**EXERCISE REQUIREMENTS:**
Rewrite the material below, substituting "screen-navigation assistant" for each occurrence of "computer-use agent" and leaving all other text unchanged.

Items listed in a dataset
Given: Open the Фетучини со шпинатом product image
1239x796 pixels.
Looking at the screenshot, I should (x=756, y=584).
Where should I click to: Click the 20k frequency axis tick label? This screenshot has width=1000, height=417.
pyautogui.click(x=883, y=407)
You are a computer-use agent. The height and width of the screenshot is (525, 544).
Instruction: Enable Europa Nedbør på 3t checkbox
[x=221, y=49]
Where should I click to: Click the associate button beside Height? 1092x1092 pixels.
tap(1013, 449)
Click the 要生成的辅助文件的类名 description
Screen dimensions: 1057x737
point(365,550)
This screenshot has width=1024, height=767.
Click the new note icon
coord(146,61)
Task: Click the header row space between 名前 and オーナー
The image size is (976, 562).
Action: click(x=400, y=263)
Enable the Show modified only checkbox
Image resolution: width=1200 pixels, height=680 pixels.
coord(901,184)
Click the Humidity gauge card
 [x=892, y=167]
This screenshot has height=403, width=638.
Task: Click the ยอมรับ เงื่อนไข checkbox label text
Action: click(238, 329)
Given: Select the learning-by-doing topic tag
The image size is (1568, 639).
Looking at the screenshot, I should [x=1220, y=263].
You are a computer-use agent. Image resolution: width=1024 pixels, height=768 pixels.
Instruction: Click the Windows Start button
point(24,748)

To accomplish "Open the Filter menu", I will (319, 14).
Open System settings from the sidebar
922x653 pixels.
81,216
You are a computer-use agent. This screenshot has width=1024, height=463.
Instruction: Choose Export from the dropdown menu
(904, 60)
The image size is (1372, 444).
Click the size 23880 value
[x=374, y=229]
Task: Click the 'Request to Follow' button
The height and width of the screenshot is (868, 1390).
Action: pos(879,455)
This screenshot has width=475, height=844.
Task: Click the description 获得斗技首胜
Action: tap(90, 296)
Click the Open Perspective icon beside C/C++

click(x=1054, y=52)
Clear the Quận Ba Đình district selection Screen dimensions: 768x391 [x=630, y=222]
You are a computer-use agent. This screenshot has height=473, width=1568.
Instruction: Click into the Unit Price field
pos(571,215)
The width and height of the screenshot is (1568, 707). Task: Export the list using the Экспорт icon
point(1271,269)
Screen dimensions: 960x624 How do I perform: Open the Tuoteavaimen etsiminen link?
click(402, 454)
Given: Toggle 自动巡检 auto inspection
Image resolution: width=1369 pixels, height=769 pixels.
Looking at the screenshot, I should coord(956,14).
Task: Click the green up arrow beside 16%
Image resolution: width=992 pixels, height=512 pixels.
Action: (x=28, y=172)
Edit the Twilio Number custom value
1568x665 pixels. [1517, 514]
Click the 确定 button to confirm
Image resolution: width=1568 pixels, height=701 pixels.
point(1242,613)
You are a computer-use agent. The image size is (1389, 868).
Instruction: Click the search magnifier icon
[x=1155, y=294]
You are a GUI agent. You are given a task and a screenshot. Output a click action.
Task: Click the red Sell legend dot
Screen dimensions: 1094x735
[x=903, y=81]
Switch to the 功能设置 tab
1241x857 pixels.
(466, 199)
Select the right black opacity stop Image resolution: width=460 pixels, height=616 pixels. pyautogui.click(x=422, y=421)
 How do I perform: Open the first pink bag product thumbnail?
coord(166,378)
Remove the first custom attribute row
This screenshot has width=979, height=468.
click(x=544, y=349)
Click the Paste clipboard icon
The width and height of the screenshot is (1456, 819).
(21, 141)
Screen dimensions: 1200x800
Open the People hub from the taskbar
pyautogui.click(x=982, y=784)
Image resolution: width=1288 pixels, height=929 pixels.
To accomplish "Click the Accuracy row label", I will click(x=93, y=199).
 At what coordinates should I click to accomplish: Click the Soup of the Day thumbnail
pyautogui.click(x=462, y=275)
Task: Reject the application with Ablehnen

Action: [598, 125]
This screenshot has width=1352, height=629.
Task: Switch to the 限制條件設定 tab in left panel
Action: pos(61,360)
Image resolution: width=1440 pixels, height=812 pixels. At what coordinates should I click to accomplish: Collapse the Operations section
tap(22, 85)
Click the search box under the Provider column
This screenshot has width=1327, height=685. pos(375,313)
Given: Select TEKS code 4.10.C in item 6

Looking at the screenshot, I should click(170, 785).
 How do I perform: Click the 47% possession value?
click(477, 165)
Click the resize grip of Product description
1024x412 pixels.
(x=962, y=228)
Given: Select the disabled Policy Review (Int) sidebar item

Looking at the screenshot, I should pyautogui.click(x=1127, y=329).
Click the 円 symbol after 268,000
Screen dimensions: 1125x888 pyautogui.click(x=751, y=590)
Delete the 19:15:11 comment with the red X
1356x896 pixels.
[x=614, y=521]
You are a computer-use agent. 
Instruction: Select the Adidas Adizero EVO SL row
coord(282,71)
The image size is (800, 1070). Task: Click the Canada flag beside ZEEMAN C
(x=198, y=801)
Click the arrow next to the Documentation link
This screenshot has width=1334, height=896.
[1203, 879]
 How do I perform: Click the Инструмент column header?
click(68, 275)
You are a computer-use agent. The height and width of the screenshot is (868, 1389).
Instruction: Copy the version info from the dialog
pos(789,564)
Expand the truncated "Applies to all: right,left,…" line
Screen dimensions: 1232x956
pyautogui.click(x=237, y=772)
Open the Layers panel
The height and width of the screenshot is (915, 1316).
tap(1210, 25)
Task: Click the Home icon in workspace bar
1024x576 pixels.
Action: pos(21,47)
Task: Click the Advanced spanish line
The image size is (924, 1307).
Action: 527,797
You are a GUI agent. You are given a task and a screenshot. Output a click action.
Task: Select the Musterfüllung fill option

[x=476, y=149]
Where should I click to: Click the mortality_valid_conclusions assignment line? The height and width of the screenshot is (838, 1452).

**FULL SOLUTION:**
Given: Open the Фетучини со шпинатом product image
1239x796 pixels.
Looking at the screenshot, I should (x=756, y=584).
Where should I click to: Click the 20k frequency axis tick label? This screenshot has width=1000, height=417.
pyautogui.click(x=883, y=407)
You are a screen-navigation assistant. The height and width of the screenshot is (525, 544).
Instruction: Enable Europa Nedbør på 3t checkbox
[x=221, y=49]
Where should I click to: Click the associate button beside Height? 1092x1092 pixels.
tap(1013, 449)
Click the 要生成的辅助文件的类名 description
Screen dimensions: 1057x737
point(365,550)
This screenshot has width=1024, height=767.
Click the new note icon
coord(146,61)
Task: Click the header row space between 名前 and オーナー
The image size is (976, 562).
Action: click(x=400, y=263)
Enable the Show modified only checkbox
Image resolution: width=1200 pixels, height=680 pixels.
coord(901,184)
Click the Humidity gauge card
 [x=892, y=167]
This screenshot has height=403, width=638.
Task: Click the ยอมรับ เงื่อนไข checkbox label text
Action: click(238, 329)
Given: Select the learning-by-doing topic tag
The image size is (1568, 639).
Looking at the screenshot, I should [x=1220, y=263].
You are a screen-navigation assistant. Image resolution: width=1024 pixels, height=768 pixels.
Instruction: Click the Windows Start button
point(24,748)

To accomplish "Open the Filter menu", I will (319, 14).
Open System settings from the sidebar
922x653 pixels.
81,216
You are a screen-navigation assistant. This screenshot has width=1024, height=463.
Instruction: Choose Export from the dropdown menu
(904, 60)
The image size is (1372, 444).
Click the size 23880 value
[x=374, y=229]
Task: Click the 'Request to Follow' button
The height and width of the screenshot is (868, 1390).
Action: pos(879,455)
This screenshot has width=475, height=844.
Task: Click the description 获得斗技首胜
Action: tap(90, 296)
Click the Open Perspective icon beside C/C++

click(x=1054, y=52)
Clear the Quận Ba Đình district selection Screen dimensions: 768x391 [x=630, y=222]
You are a screen-navigation assistant. This screenshot has height=473, width=1568.
Instruction: Click into the Unit Price field
pos(571,215)
The width and height of the screenshot is (1568, 707). Task: Export the list using the Экспорт icon
point(1271,269)
Screen dimensions: 960x624 How do I perform: Open the Tuoteavaimen etsiminen link?
click(402, 454)
Given: Toggle 自动巡检 auto inspection
Image resolution: width=1369 pixels, height=769 pixels.
Looking at the screenshot, I should coord(956,14).
Task: Click the green up arrow beside 16%
Image resolution: width=992 pixels, height=512 pixels.
Action: (x=28, y=172)
Edit the Twilio Number custom value
1568x665 pixels. [1517, 514]
Click the 确定 button to confirm
Image resolution: width=1568 pixels, height=701 pixels.
point(1242,613)
You are a screen-navigation assistant. The image size is (1389, 868).
Instruction: Click the search magnifier icon
[x=1155, y=294]
You are a GUI agent. You are given a task and a screenshot. Output a click action.
Task: Click the red Sell legend dot
Screen dimensions: 1094x735
[x=903, y=81]
Switch to the 功能设置 tab
1241x857 pixels.
(466, 199)
Select the right black opacity stop Image resolution: width=460 pixels, height=616 pixels. pyautogui.click(x=422, y=421)
 How do I perform: Open the first pink bag product thumbnail?
coord(166,378)
Remove the first custom attribute row
This screenshot has width=979, height=468.
click(x=544, y=349)
Click the Paste clipboard icon
The width and height of the screenshot is (1456, 819).
(21, 141)
Screen dimensions: 1200x800
Open the People hub from the taskbar
pyautogui.click(x=982, y=784)
Image resolution: width=1288 pixels, height=929 pixels.
To accomplish "Click the Accuracy row label", I will click(x=93, y=199).
 At what coordinates should I click to accomplish: Click the Soup of the Day thumbnail
pyautogui.click(x=462, y=275)
Task: Reject the application with Ablehnen

Action: [598, 125]
This screenshot has width=1352, height=629.
Task: Switch to the 限制條件設定 tab in left panel
Action: pos(61,360)
Image resolution: width=1440 pixels, height=812 pixels. At what coordinates should I click to accomplish: Collapse the Operations section
tap(22, 85)
Click the search box under the Provider column
This screenshot has width=1327, height=685. pos(375,313)
Given: Select TEKS code 4.10.C in item 6

Looking at the screenshot, I should click(170, 785).
 How do I perform: Click the 47% possession value?
click(477, 165)
Click the resize grip of Product description
1024x412 pixels.
(x=962, y=228)
Given: Select the disabled Policy Review (Int) sidebar item

Looking at the screenshot, I should pyautogui.click(x=1127, y=329).
Click the 円 symbol after 268,000
Screen dimensions: 1125x888 pyautogui.click(x=751, y=590)
Delete the 19:15:11 comment with the red X
1356x896 pixels.
[x=614, y=521]
You are a screen-navigation assistant. 
Instruction: Select the Adidas Adizero EVO SL row
coord(282,71)
The image size is (800, 1070). Task: Click the Canada flag beside ZEEMAN C
(x=198, y=801)
Click the arrow next to the Documentation link
This screenshot has width=1334, height=896.
[1203, 879]
 How do I perform: Click the Инструмент column header?
click(68, 275)
You are a screen-navigation assistant. The height and width of the screenshot is (868, 1389).
Instruction: Copy the version info from the dialog
pos(789,564)
Expand the truncated "Applies to all: right,left,…" line
Screen dimensions: 1232x956
pyautogui.click(x=237, y=772)
Open the Layers panel
The height and width of the screenshot is (915, 1316).
tap(1210, 25)
Task: Click the Home icon in workspace bar
1024x576 pixels.
Action: pos(21,47)
Task: Click the Advanced spanish line
The image size is (924, 1307).
Action: 527,797
You are a GUI agent. You are given a task and a screenshot. Output a click action.
Task: Select the Musterfüllung fill option

[x=476, y=149]
Where should I click to: Click the mortality_valid_conclusions assignment line? The height and width of the screenshot is (838, 1452).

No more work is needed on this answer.